* **What is needed**: Work through the lines below and count those holding "will"; reply with the number only.

[Pixel coordinate grounding data]
○ ○ ○ ○ ○

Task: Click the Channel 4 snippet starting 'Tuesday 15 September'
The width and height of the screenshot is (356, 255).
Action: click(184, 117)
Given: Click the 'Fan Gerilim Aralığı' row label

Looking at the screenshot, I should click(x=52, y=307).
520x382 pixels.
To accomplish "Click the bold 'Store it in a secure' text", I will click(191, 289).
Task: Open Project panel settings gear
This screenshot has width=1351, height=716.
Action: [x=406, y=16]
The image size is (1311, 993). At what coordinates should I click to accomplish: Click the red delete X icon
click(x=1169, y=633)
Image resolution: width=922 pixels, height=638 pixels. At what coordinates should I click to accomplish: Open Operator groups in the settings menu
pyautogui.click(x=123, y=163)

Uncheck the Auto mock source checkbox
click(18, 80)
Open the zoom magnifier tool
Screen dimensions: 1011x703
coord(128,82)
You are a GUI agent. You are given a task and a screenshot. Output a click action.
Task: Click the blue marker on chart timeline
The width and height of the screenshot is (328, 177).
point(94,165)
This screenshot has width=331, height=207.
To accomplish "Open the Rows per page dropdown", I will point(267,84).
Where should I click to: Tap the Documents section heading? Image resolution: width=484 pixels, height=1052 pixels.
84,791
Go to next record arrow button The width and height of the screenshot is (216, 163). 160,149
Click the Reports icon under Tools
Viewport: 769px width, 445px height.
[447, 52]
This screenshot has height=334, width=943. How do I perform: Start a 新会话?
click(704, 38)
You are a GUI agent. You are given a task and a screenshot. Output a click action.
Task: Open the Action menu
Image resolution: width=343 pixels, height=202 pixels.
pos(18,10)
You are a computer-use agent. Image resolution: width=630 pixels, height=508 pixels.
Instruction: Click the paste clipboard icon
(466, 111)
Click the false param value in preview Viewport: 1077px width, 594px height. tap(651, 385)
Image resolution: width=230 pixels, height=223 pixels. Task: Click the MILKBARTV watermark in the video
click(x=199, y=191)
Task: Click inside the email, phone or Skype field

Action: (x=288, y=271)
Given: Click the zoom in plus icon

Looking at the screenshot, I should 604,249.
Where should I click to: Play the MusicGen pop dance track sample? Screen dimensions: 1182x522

○ ○ ○ ○ ○

* **Task solution**: 2